The university's 9th annual Symposium on Wildness, Wilderness and the Environment (a March 29 day-long event) also will focus on the future of water. A full schedule of events will be announced at a later date.

Climatologist Michael Mann, who directs Penn State University's Earth System Science Center, will discuss the subject of his 2012 book, The Hockey Stick and the Climate Wars during a March 7 lecture. Mann's research team created a 1998 chart (which resembles a hockey stick) that reconstructed temperature records over thousands of years and showed a rise in temperatures in conjunction with industrialization and fossil fuel burning. He writes about why he and other researchers remain the target of those who assert that global warming stems from nonhuman factors, such as sunspots and natural temperature variability.

Former University of Iowa student Zach Wahls comes to campus April 2 (7 p.m.) to talk about the makings of a family. Two years ago this month, Wahls, who has two moms, spoke at a public hearing hosted by the Judiciary Committee in the Iowa House of Representatives on a proposed constitutional amendment to ban gay marriage in Iowa. A video of that presentation currently has more than 17 million views on YouTube. Wahls temporarily left school to focus on activism and promotional activities.

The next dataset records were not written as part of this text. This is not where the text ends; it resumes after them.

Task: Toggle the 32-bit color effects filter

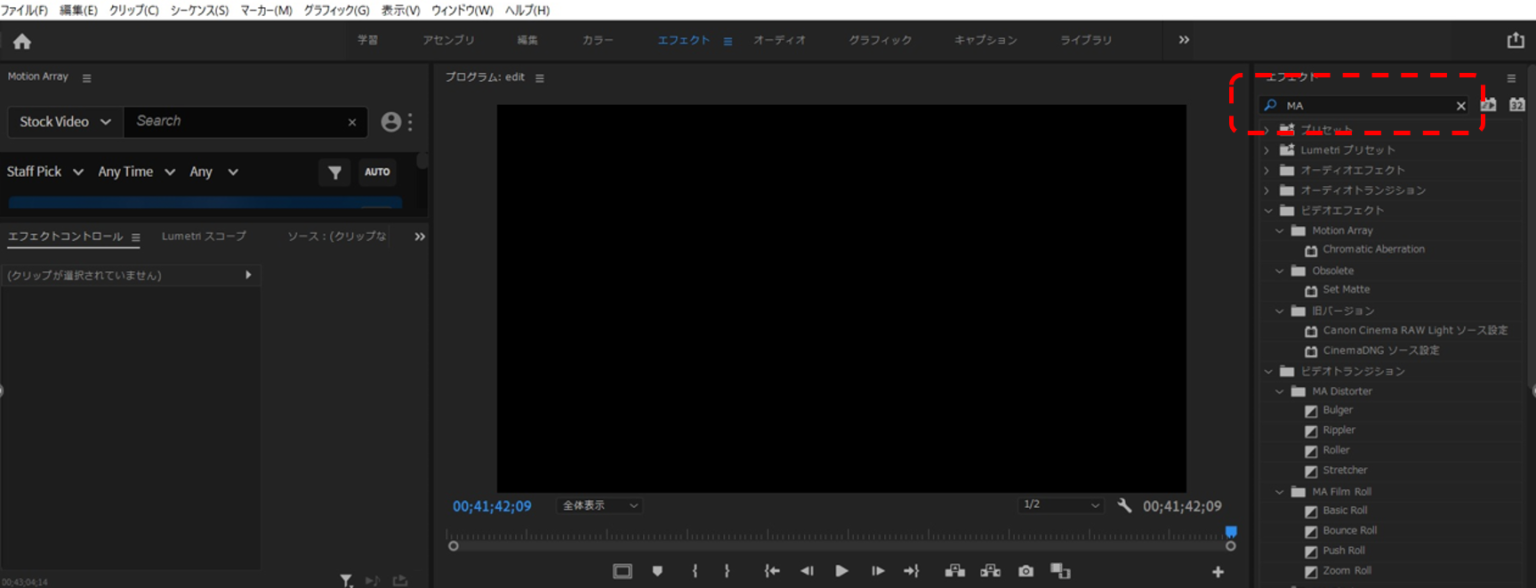Action: point(1518,104)
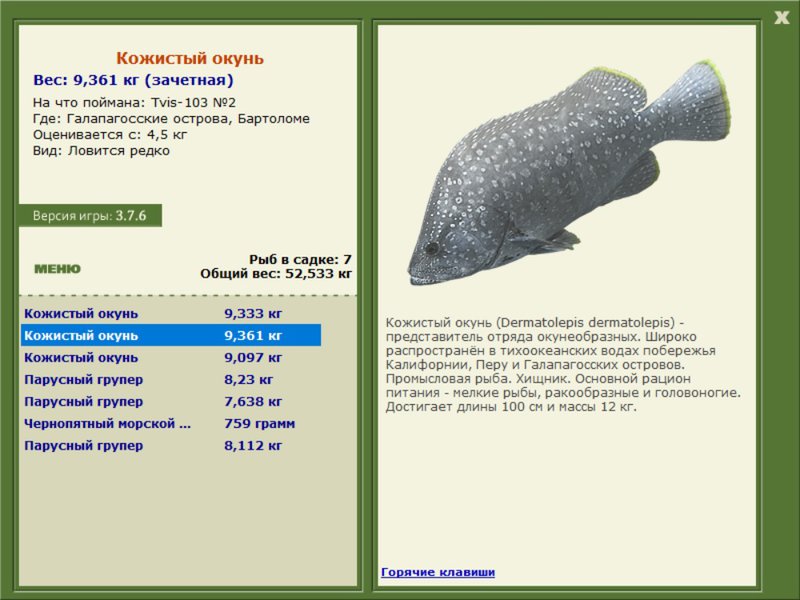Click the Рыб в садке: 7 counter
Image resolution: width=800 pixels, height=600 pixels.
[300, 259]
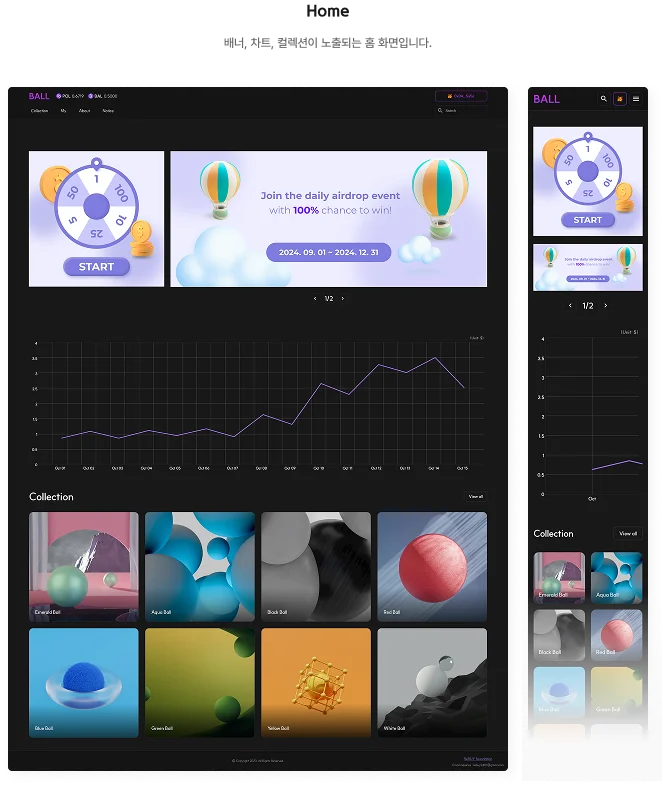This screenshot has height=787, width=664.
Task: Click the BALL logo in desktop header
Action: pyautogui.click(x=39, y=96)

The lectures program's full schedule is online and is updated throughout the semester.


Carillon concert kicks off MLK events

TinShiTam

ISU carilloneur Tin-Shi Tam. Photo by Bob Elbert.

Martin Luther King Jr. Day is Jan. 21, and the Iowa State community is marking the holiday with several events throughout January. All events are free and open to the public.

  • "Let Freedom Ring" carillon concert, Jan. 16 (11:50 a.m.-12:10 p.m., central campus). Listen to the bells of Iowa State as carilloneur Tin-Shi Tam pays musical tribute to Martin Luther King Jr. She'll perform several spirituals and hymns, ending with Let Freedom Ring (live webcast).
  • Community birthday celebration, Jan. 21 (6 p.m., Ames Middle School, 3915 Mortensen Rd.). Celebrate King's birthday with songs, stories and cake.
  • Legacy convocation, Jan. 24 (4 p.m., MU Sun Room). Musicians and speakers will showcase King's legacy -- a global vision of equality for everyone. ISU alumnus Arnold Woods III, Des Moines, will give the keynote address, and recipients of the Advancing One Community Awards will be recognized.
  • Lecture, "Race, Racism and Race Relations in America," Michael Eric Dyson, Jan. 31 (8 p.m., MU Great Hall). Dyson, University Professor of sociology at Georgetown University, is a scholar of black history and a cultural critic who has authored 16 books, including April 4, 1968: Martin Luther King Jr.'s Death and How it Changed America.